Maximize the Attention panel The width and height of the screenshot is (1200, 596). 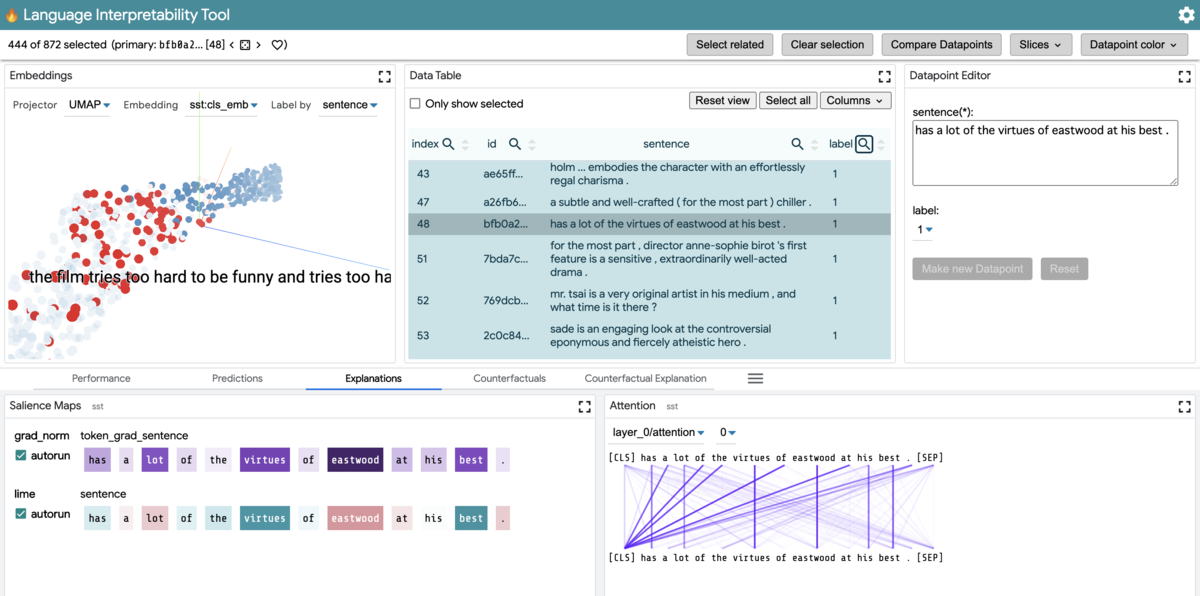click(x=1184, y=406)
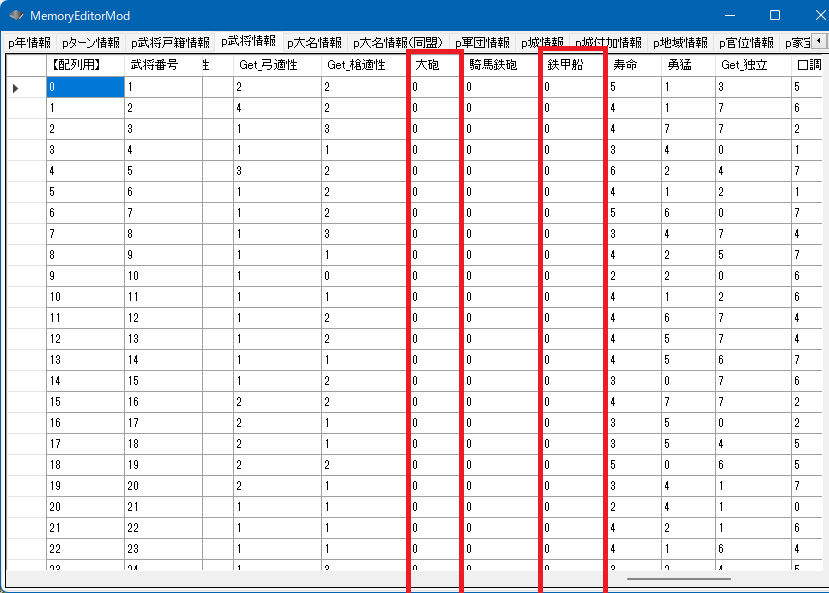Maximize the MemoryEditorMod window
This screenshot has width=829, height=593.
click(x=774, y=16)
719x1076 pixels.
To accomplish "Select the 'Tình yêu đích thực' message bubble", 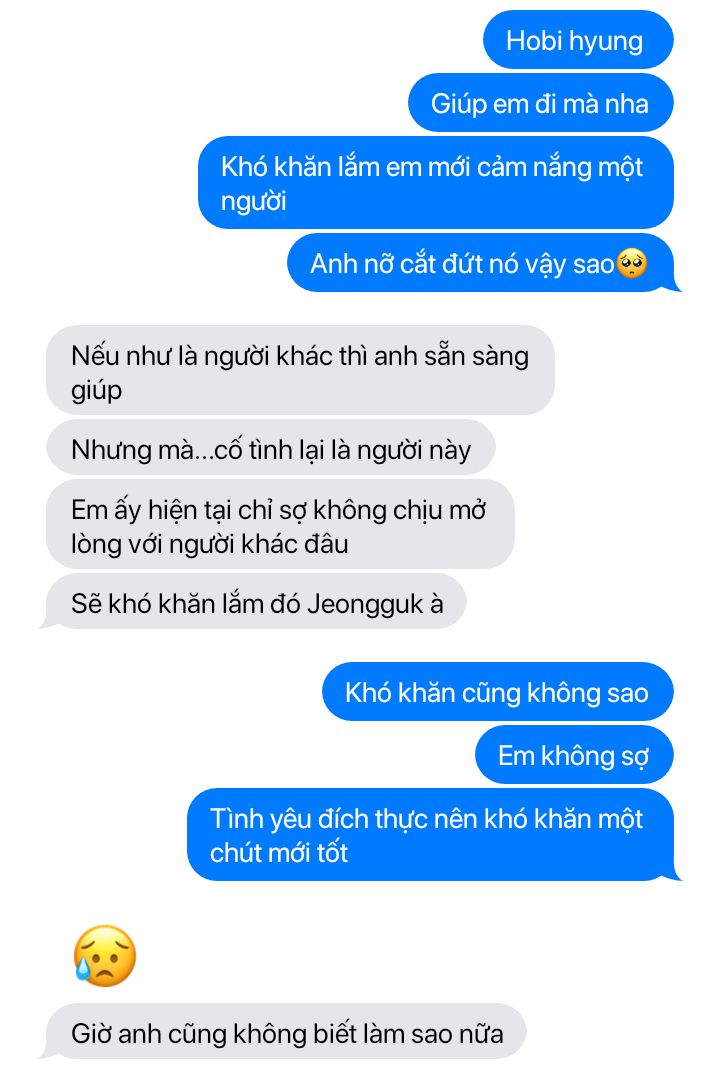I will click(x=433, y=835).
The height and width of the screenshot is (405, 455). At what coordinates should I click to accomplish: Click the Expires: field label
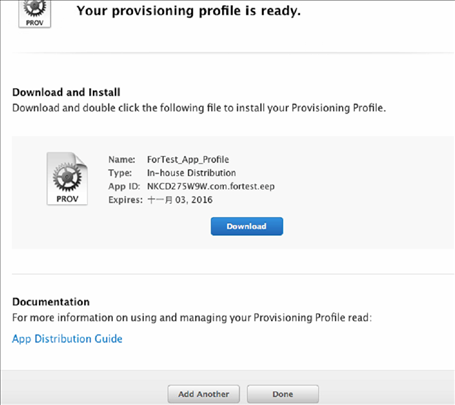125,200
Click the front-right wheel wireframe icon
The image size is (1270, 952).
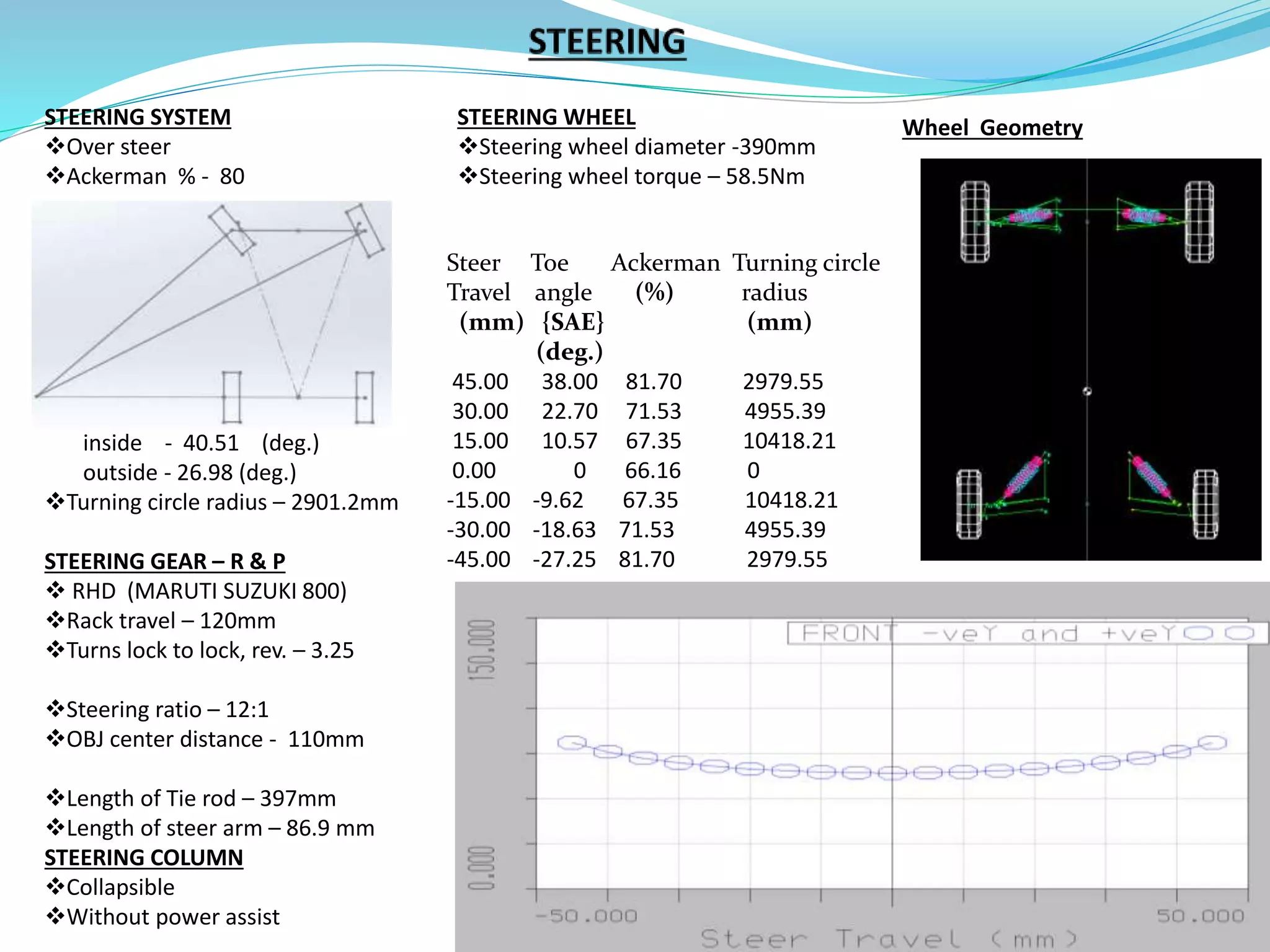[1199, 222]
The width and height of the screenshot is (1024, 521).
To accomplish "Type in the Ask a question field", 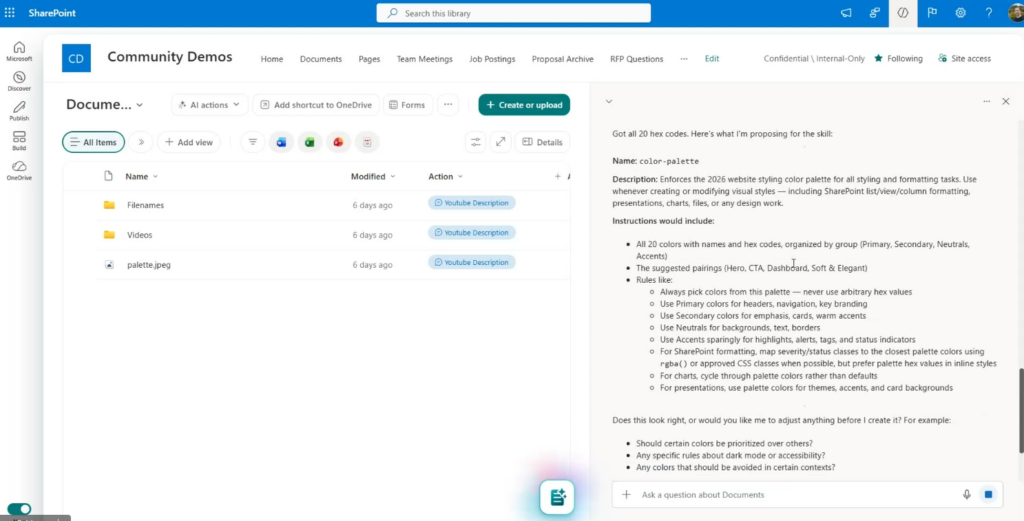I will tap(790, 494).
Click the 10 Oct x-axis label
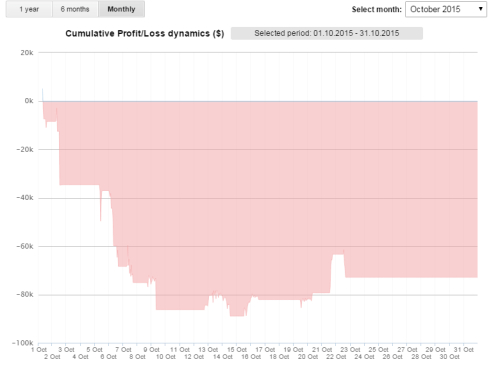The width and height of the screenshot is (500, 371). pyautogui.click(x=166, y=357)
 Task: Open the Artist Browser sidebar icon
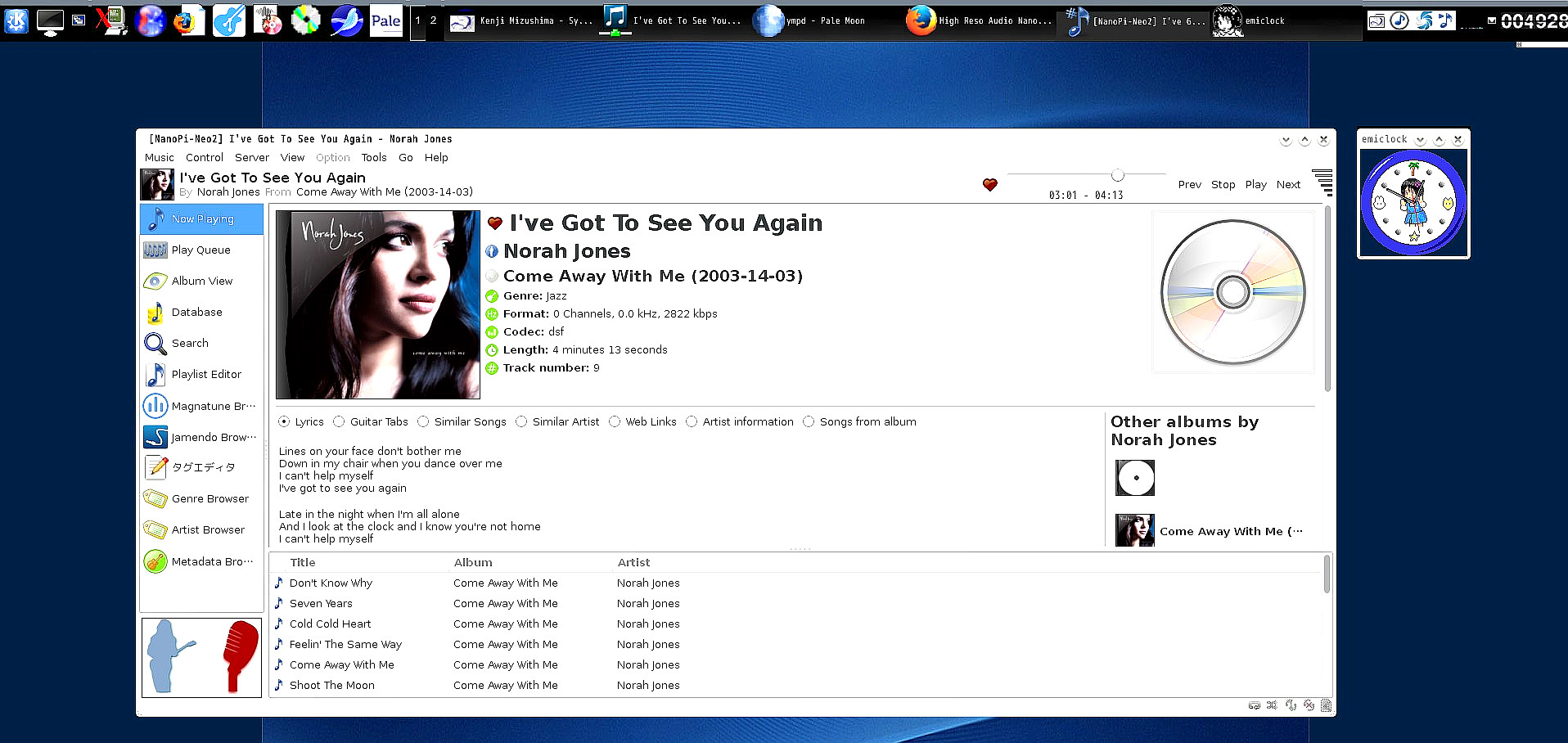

-- Instructions for the task --
Write out the records word for word, from the line containing "Click the 10 Oct x-axis label" up to and including the last line. Leave the pictures out.

-- Problem solution --
Click the 10 Oct x-axis label
The width and height of the screenshot is (500, 371). pyautogui.click(x=166, y=357)
 Task: Open the Artist Browser sidebar icon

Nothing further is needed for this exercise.